Quando a regra precisa ser explicada
Troca de relatoria no STF reacende debate sobre transparência, coerência processual e confiança nas decisões da Corte Suprema.
quinta-feira, 5 de março de 2026
Atualizado às 11:11
Há algo que todo estudante de Direito aprende muito cedo: o processo não é apenas um caminho para decidir conflitos, ele é também um método de legitimação.
No ambiente acadêmico, as regras parecem funcionar como engrenagens perfeitamente ajustadas. A distribuição é objetiva. A competência é previamente definida. Impedimentos e suspeições são tratados de forma expressa pelo CPC, com hipóteses claras e consequências formais.
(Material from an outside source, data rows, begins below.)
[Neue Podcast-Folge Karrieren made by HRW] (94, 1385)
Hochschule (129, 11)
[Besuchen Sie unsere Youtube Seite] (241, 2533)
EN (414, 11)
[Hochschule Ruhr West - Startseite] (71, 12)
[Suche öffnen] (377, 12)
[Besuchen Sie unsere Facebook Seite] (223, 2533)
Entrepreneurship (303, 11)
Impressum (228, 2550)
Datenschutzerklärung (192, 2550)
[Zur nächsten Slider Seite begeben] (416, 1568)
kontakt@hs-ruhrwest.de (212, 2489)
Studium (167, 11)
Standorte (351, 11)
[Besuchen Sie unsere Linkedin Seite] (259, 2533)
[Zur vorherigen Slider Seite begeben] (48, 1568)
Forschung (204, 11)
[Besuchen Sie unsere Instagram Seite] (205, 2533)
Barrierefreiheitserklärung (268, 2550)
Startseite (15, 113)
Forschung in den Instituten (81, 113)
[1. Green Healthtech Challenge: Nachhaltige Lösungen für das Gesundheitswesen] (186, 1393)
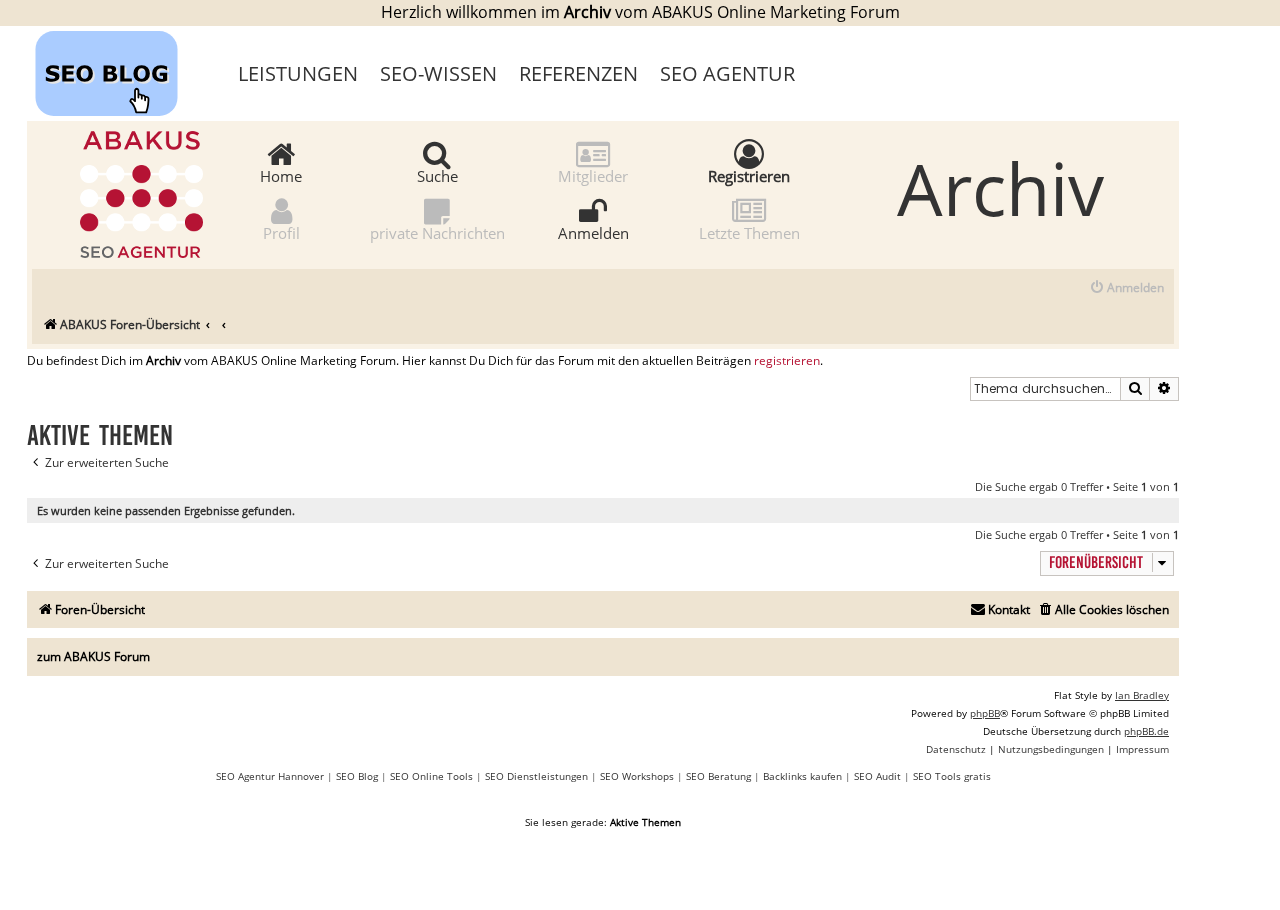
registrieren (787, 361)
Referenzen (578, 73)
O impedimento, como se sabe, decorre de circunstâncias objetivas que tornam impossível a atuação do magistrado. A suspeição, por sua vez, envolve elementos subjetivos capazes de comprometer a imparcialidade. Em ambos os casos, o sistema exige declaração formal, transparência e substituição conforme regras previamente estabelecidas.
O modelo é didático. E é elegante.
Mas o Direito não vive apenas nos livros.
O episódio recente envolvendo a troca de relatoria no caso do Banco Master, no STF, despertou uma inquietação que ultrapassa o caso concreto. Não se trata de discutir intenções ou resultados. O ponto é mais simples (e talvez mais profundo): quando a engrenagem institucional se movimenta sem que o fundamento jurídico apareça com nitidez, instala-se um ruído.
E o ruído, no Direito, é perigoso.
Cortes constitucionais não dependem apenas de decisões tecnicamente corretas. Dependem da percepção pública de que os procedimentos foram observados com rigor e clareza. A confiança institucional nasce tanto do conteúdo quanto da forma.
Quando ocorre uma alteração relevante na condução de um processo (especialmente em uma Corte Suprema) espera-se que o enquadramento jurídico seja visível, compreensível e didaticamente apresentado. Não por formalismo excessivo, mas por pedagogia institucional.
O Direito é, antes de tudo, uma linguagem de previsibilidade.
Se a teoria ensina que mudanças de relatoria estão associadas a hipóteses específicas, e tais hipóteses não são explicitamente apresentadas, o operador do Direito é colocado diante de uma situação desconfortável: a regra permanece válida, mas sua aplicação concreta parece escapar à narrativa tradicional.
Não é uma questão de mérito. É uma questão de coerência perceptível.
Instituições sólidas se constroem com decisões fundamentadas e com procedimentos compreendidos. Transparência não é concessão; é requisito de autoridade.
Talvez o maior desafio contemporâneo do Judiciário não seja decidir bem, mas explicar bem.
Porque, no fim das contas, a força de uma Corte Suprema não está apenas na Constituição que interpreta, mas na confiança que inspira.
E essa confiança nasce quando as regras não apenas existem, mas são visivelmente respeitadas!